If they won't then it doesn't really compete with what Libra aspires to be.

------
handelaar
I fear someone not smart enough to think of "Libre Libra" instead, might not
be smart enough to get it done

------
Uptrenda
I don't recognize any of these team members as having made any substantive
contributions to major areas in blockchain security or scaling; Having raised
a lot of money in funding is not relevant experience here; Nor is building a
few side-chains and inefficiently linking them together.

Reading between the lines here: the real message seems to be that a bunch of
opportunist nobodies decided to get together to exploit Libras public image
for their own benefit. It's the same pattern I've seen done many times over
the years. "Hey, these people are really evil for being so wealthy. We of
course secretly want to be wealthy too but we're totally different to they
are." Then when you reach your goal you become the new "villain" for someone
else and the cycle repeats.

Blockchain companies love to paint themselves as the hero.
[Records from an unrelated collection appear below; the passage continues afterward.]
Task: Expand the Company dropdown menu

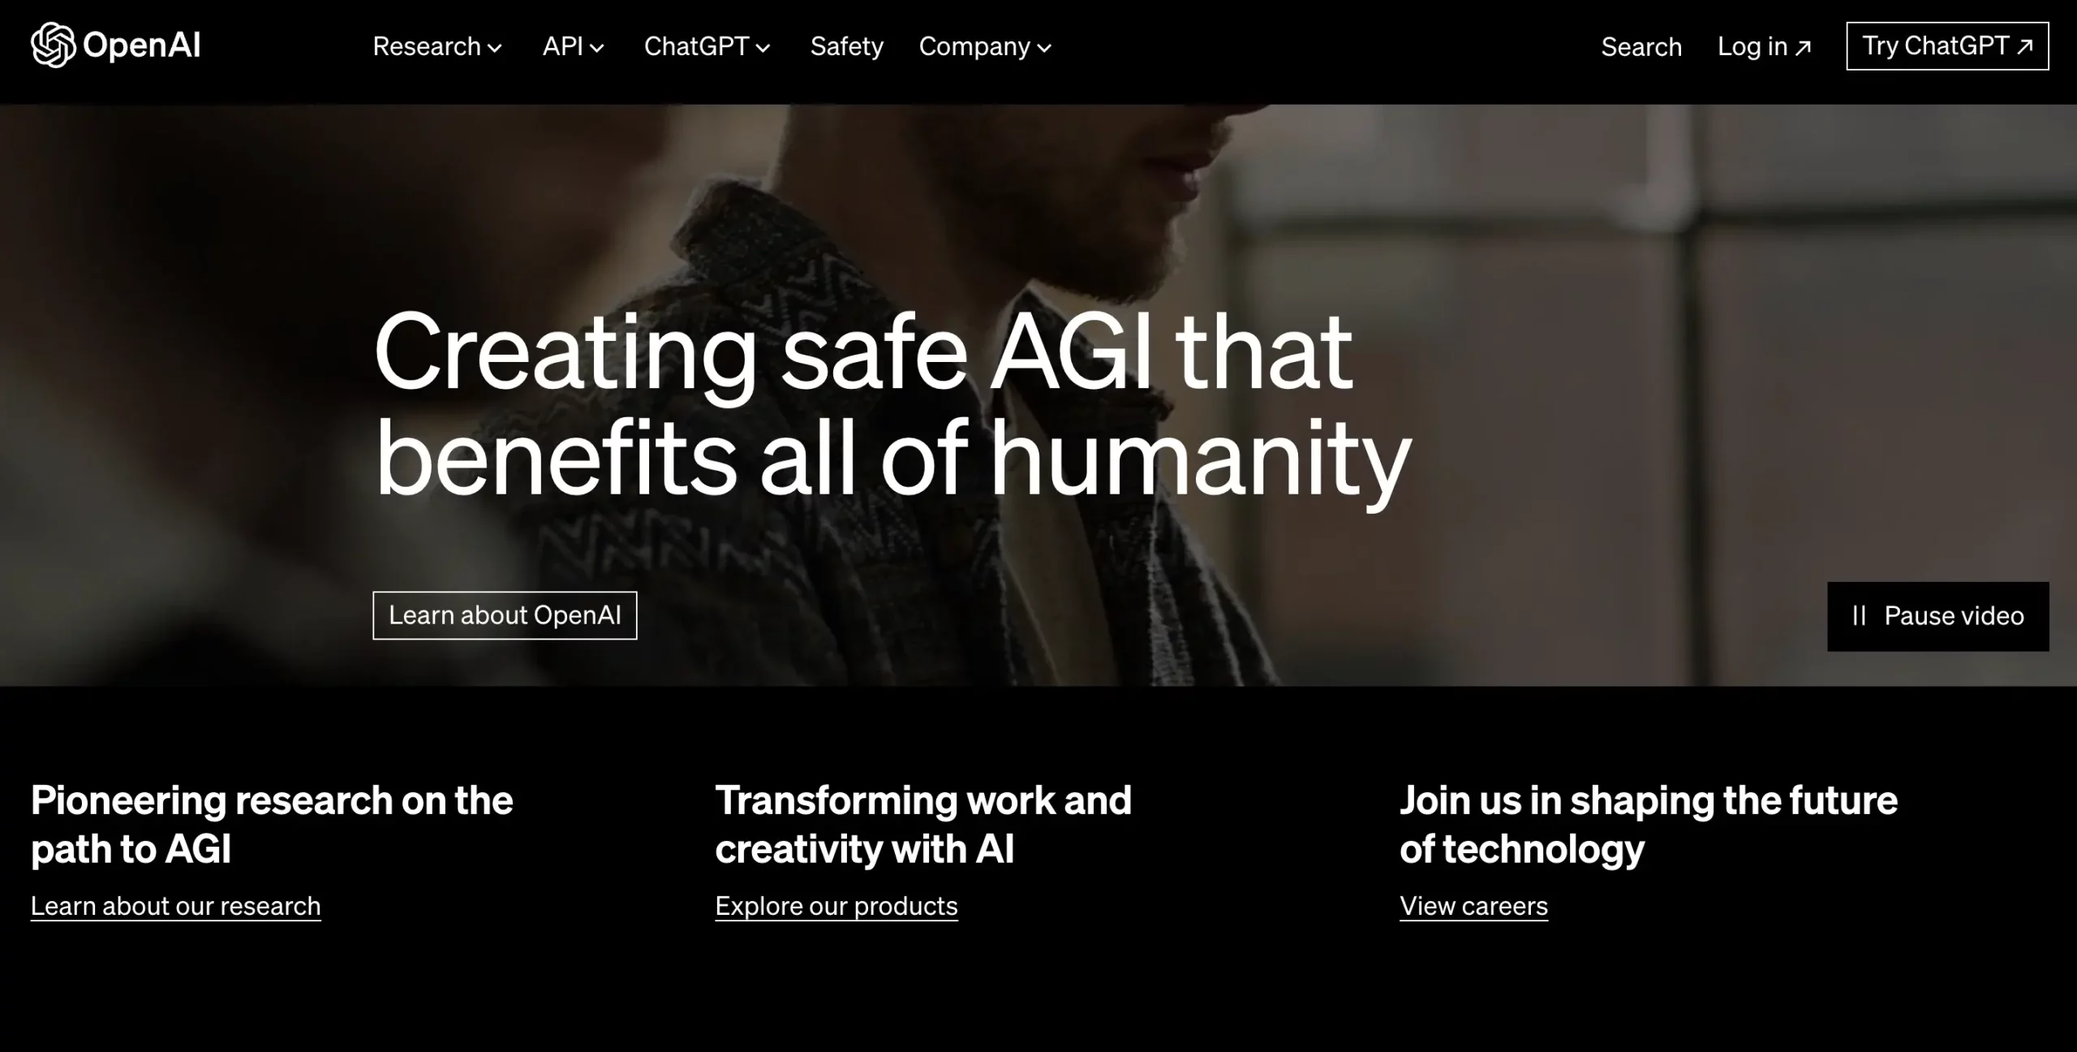Action: pyautogui.click(x=986, y=45)
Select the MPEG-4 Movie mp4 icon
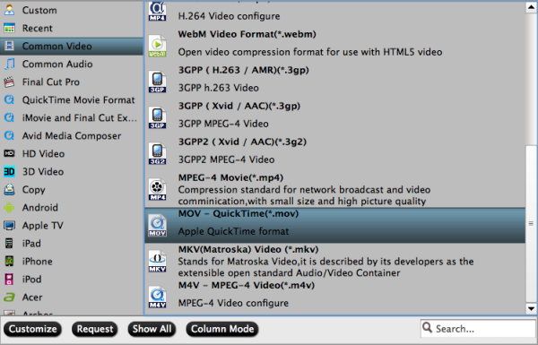 pos(157,189)
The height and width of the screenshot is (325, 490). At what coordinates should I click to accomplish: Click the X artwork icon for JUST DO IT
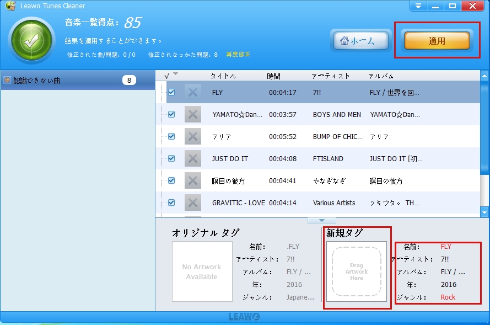pyautogui.click(x=192, y=158)
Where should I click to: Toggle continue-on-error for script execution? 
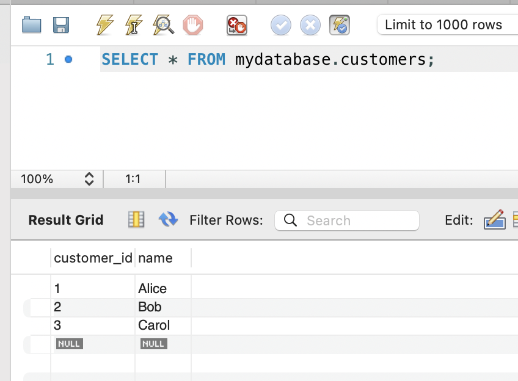tap(237, 25)
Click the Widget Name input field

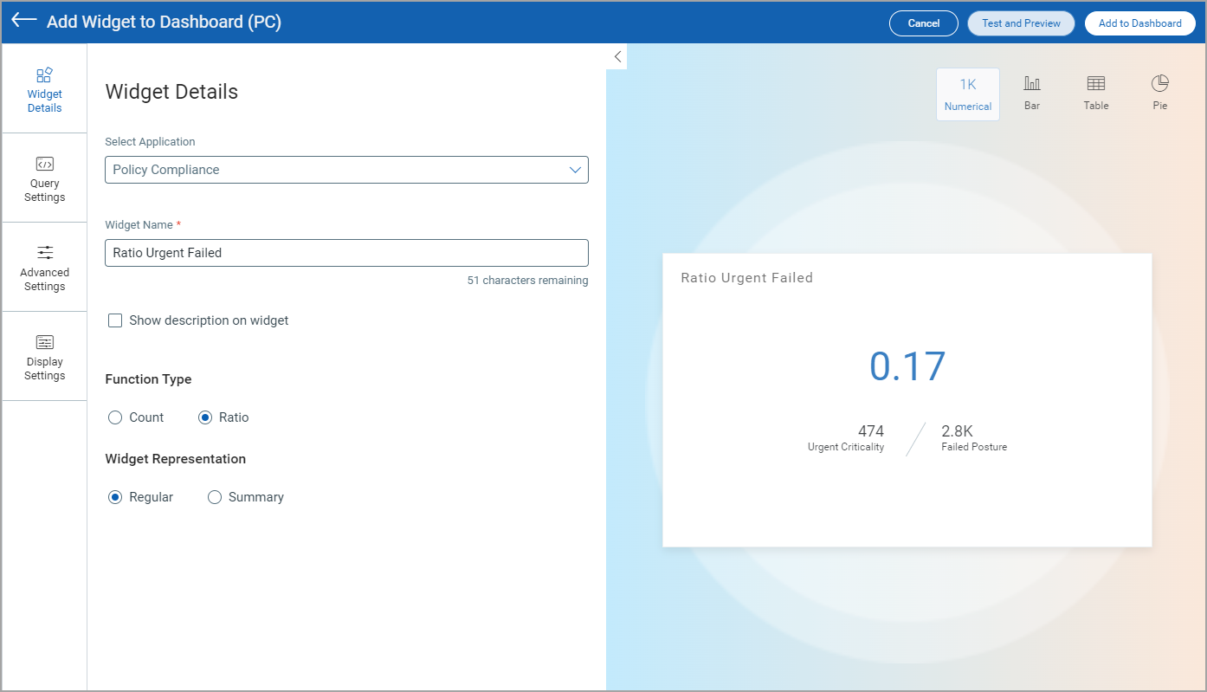coord(346,252)
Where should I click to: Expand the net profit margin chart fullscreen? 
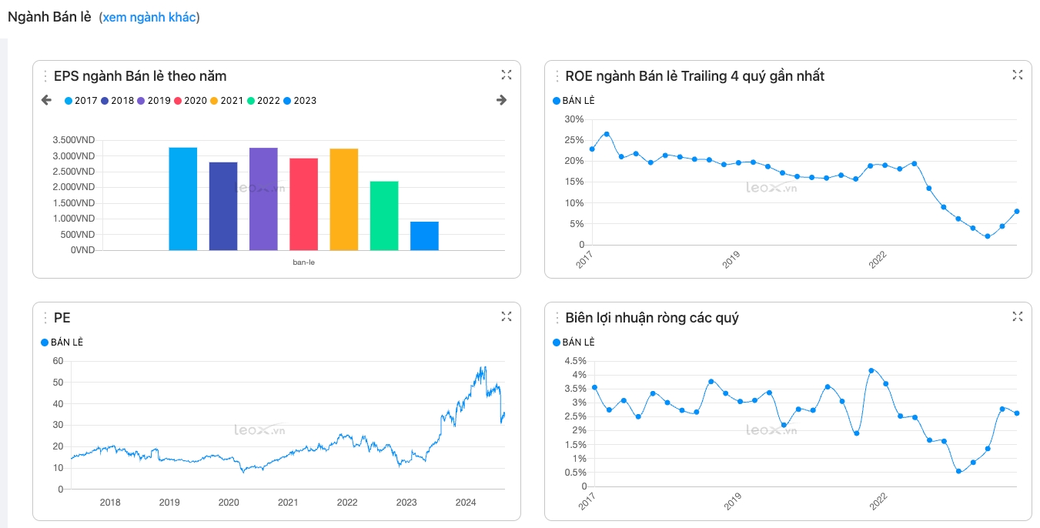(x=1017, y=316)
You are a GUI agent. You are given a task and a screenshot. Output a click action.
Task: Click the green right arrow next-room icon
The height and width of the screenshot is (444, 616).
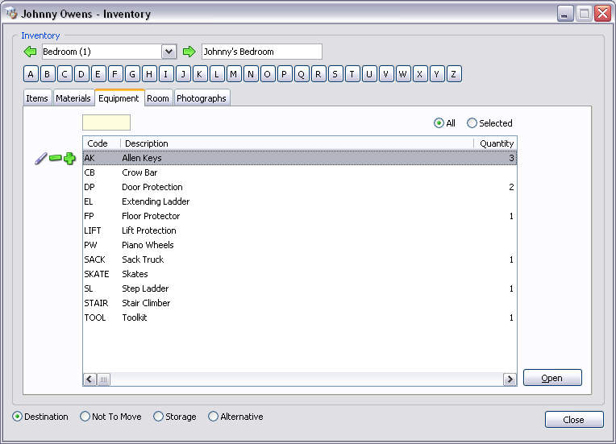[x=189, y=52]

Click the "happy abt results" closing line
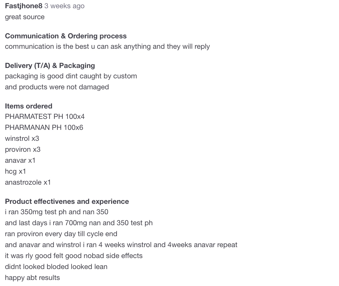[32, 278]

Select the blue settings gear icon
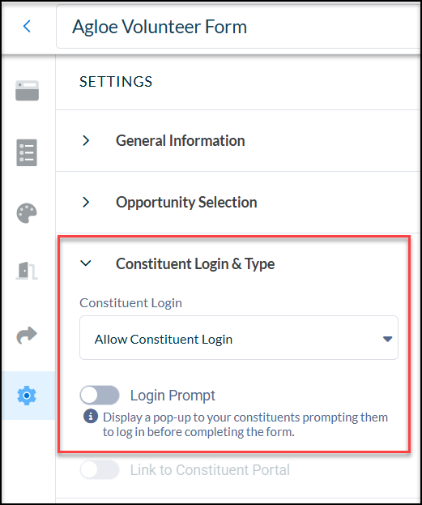(x=27, y=396)
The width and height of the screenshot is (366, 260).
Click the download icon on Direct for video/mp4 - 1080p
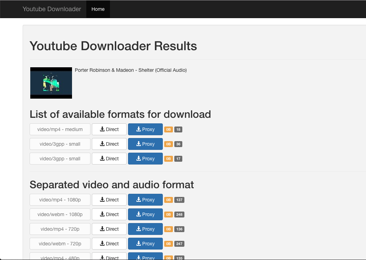point(103,199)
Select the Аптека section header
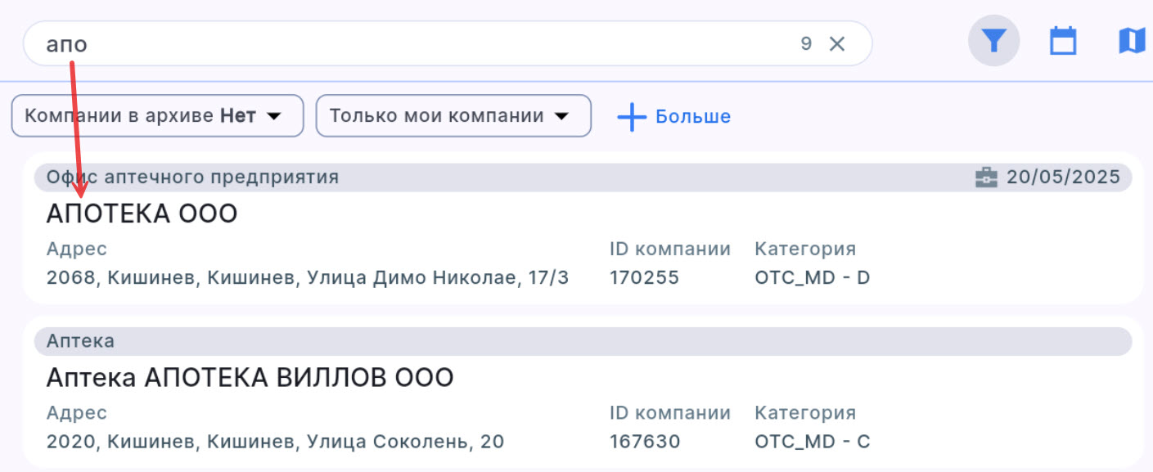This screenshot has width=1153, height=472. [x=79, y=340]
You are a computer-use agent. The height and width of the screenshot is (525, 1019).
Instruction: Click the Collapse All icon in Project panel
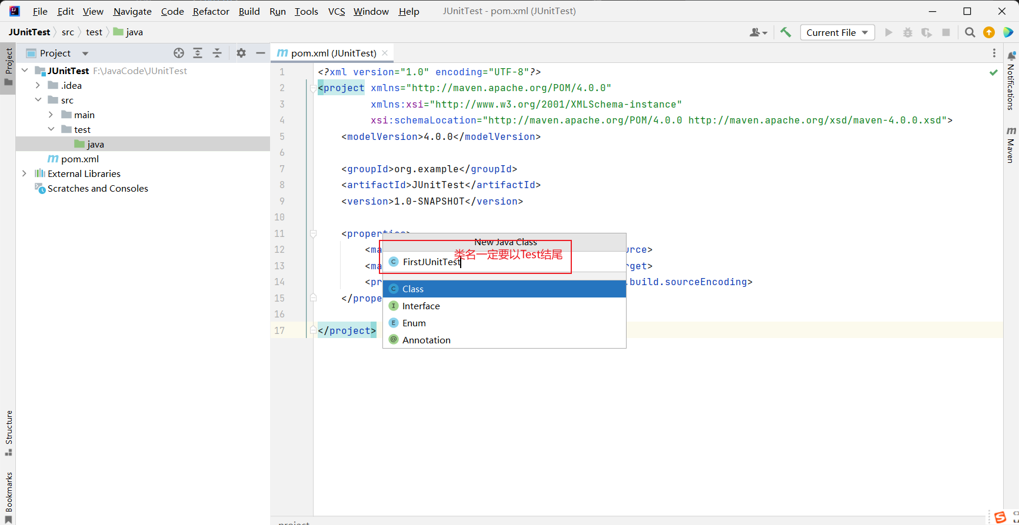217,53
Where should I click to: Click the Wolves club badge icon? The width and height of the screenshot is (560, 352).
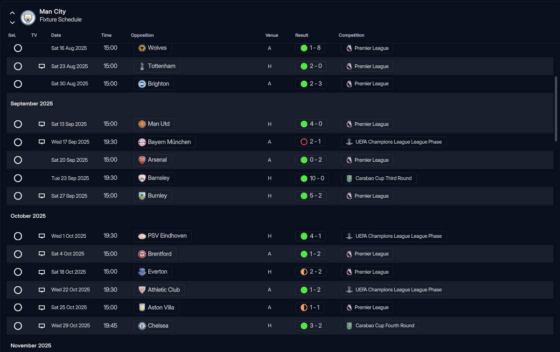click(x=142, y=48)
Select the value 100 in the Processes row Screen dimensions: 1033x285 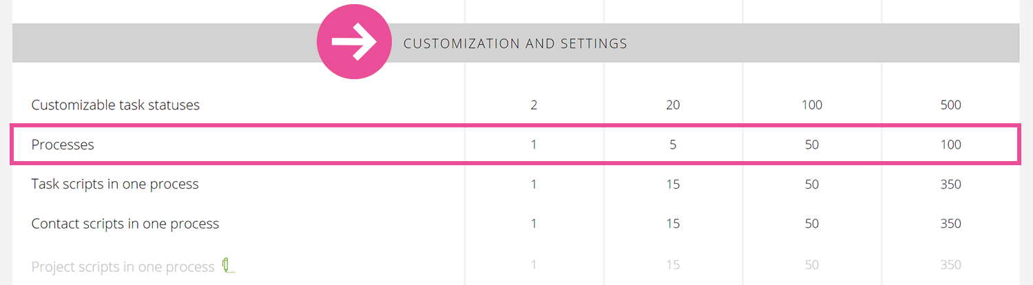[x=950, y=145]
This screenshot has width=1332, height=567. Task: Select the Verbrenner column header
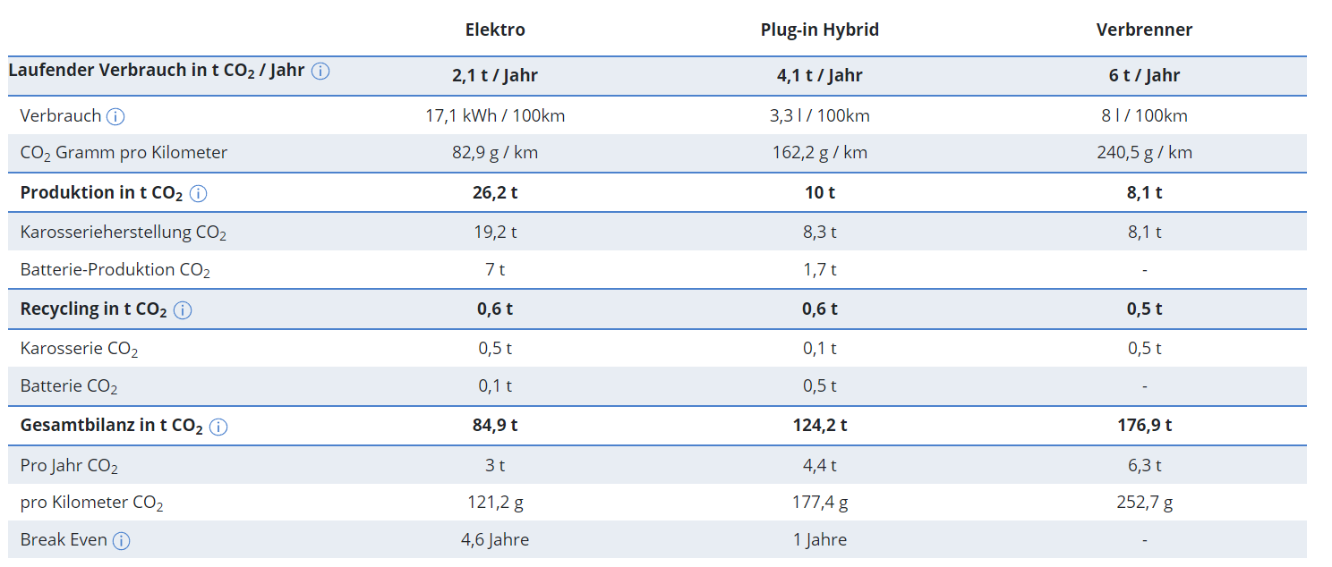[x=1144, y=30]
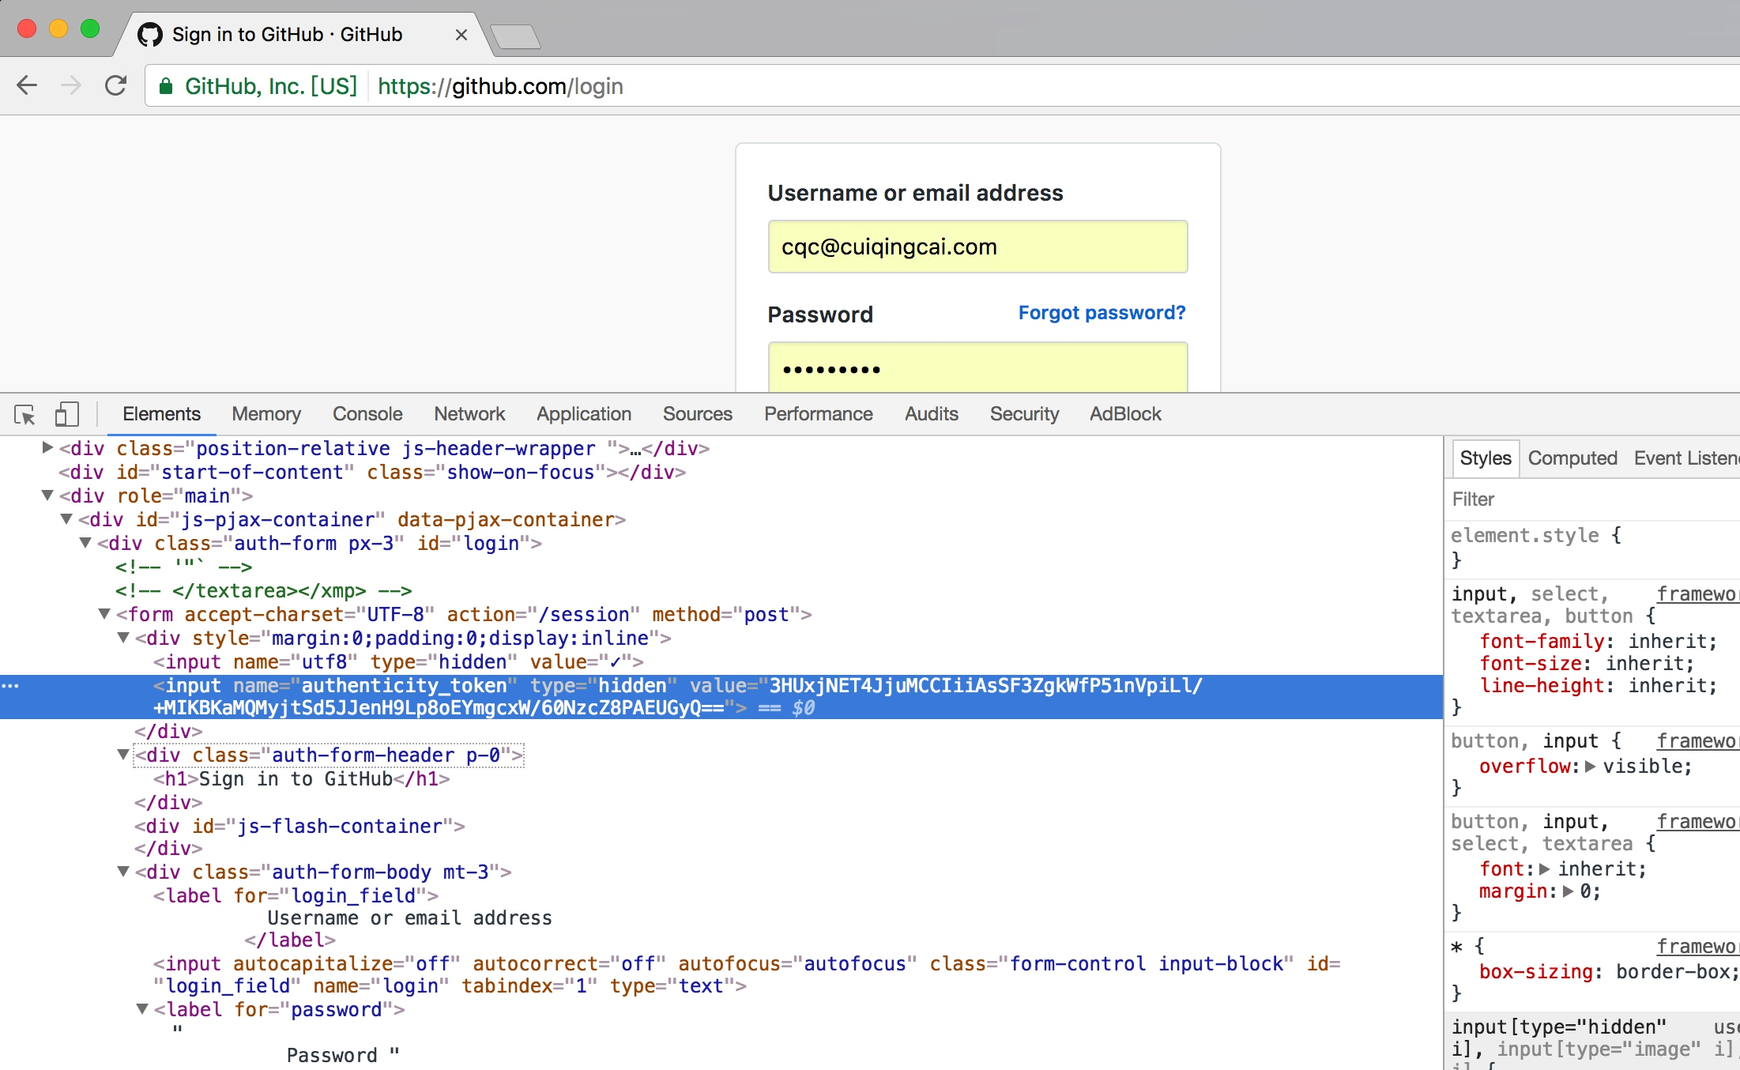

Completely outside
the reach of regular politics or capitalistic desires. It's even been a
popular launch tactic for a while now. Dark wallet did it to great effect; And
every iteration of dark web market has done it since; You can even see it in
the 'us' vs 'them' mentality inherent in most "decentralized" system design.
Only, here the architects are the main influences and not the regulators...
But lets be honest here: this group shouldn't be trusted any more than a
normal, profit-seeking company. And I see no reason to believe this team could
deliver a more secure or scalable cryptocurrency than any that already exists.

Tl; dr, gimme money and prestige plz.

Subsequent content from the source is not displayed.